## Your instructions
Nothing should be left out: repeat all the data exactly.

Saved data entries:
☆ ☆ ☆

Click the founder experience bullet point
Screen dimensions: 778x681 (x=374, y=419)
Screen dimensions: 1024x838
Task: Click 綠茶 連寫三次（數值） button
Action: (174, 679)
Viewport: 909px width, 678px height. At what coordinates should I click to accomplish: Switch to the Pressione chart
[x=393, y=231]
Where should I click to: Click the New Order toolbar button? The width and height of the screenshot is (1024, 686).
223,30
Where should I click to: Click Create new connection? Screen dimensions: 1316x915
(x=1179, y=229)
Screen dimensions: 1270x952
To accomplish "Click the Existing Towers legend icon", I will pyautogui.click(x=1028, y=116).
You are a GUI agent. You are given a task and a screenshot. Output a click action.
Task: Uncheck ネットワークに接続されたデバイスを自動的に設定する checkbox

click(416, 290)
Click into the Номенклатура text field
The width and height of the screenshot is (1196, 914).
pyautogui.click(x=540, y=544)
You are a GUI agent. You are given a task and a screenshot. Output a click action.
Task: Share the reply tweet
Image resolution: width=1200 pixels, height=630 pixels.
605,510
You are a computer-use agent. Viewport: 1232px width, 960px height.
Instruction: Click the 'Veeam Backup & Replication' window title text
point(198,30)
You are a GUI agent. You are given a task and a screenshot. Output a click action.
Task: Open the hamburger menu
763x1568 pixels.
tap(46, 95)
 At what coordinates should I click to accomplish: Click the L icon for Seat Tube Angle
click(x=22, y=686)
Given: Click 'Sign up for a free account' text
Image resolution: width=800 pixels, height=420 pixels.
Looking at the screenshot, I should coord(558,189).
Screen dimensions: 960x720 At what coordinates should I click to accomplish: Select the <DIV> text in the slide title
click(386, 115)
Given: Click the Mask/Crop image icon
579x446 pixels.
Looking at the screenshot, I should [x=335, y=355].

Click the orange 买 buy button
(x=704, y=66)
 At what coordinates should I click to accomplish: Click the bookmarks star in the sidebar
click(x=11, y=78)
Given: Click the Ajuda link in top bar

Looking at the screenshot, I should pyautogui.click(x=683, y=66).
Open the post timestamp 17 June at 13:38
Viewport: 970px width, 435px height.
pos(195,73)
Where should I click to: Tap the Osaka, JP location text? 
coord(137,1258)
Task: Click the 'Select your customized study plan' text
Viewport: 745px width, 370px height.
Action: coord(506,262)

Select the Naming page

☆ ☆ ☆

## Solution for this exercise
Click the founder experience bullet point
Screen dimensions: 778x681 (x=374, y=419)
Screen dimensions: 1024x838
Task: Click 綠茶 連寫三次（數值） button
Action: (174, 679)
Viewport: 909px width, 678px height. At what coordinates should I click to accomplish: Switch to the Pressione chart
[x=393, y=231]
Where should I click to: Click the New Order toolbar button? The width and height of the screenshot is (1024, 686).
223,30
Where should I click to: Click Create new connection? Screen dimensions: 1316x915
(x=1179, y=229)
Screen dimensions: 1270x952
To accomplish "Click the Existing Towers legend icon", I will pyautogui.click(x=1028, y=116).
You are a GUI agent. You are given a task and a screenshot. Output a click action.
Task: Uncheck ネットワークに接続されたデバイスを自動的に設定する checkbox

click(416, 290)
Click into the Номенклатура text field
The width and height of the screenshot is (1196, 914).
pyautogui.click(x=540, y=544)
You are a GUI agent. You are given a task and a screenshot. Output a click action.
Task: Share the reply tweet
Image resolution: width=1200 pixels, height=630 pixels.
605,510
You are a computer-use agent. Viewport: 1232px width, 960px height.
Instruction: Click the 'Veeam Backup & Replication' window title text
point(198,30)
You are a GUI agent. You are given a task and a screenshot. Output a click action.
Task: Open the hamburger menu
763x1568 pixels.
tap(46, 95)
 At what coordinates should I click to accomplish: Click the L icon for Seat Tube Angle
click(x=22, y=686)
Given: Click 'Sign up for a free account' text
Image resolution: width=800 pixels, height=420 pixels.
Looking at the screenshot, I should coord(558,189).
Screen dimensions: 960x720 At what coordinates should I click to accomplish: Select the <DIV> text in the slide title
click(386, 115)
Given: Click the Mask/Crop image icon
579x446 pixels.
Looking at the screenshot, I should [x=335, y=355].

Click the orange 买 buy button
(x=704, y=66)
 At what coordinates should I click to accomplish: Click the bookmarks star in the sidebar
click(x=11, y=78)
Given: Click the Ajuda link in top bar

Looking at the screenshot, I should pyautogui.click(x=683, y=66).
Open the post timestamp 17 June at 13:38
Viewport: 970px width, 435px height.
pos(195,73)
Where should I click to: Tap the Osaka, JP location text? 
coord(137,1258)
Task: Click the 'Select your customized study plan' text
Viewport: 745px width, 370px height.
Action: coord(506,262)

Select the Naming page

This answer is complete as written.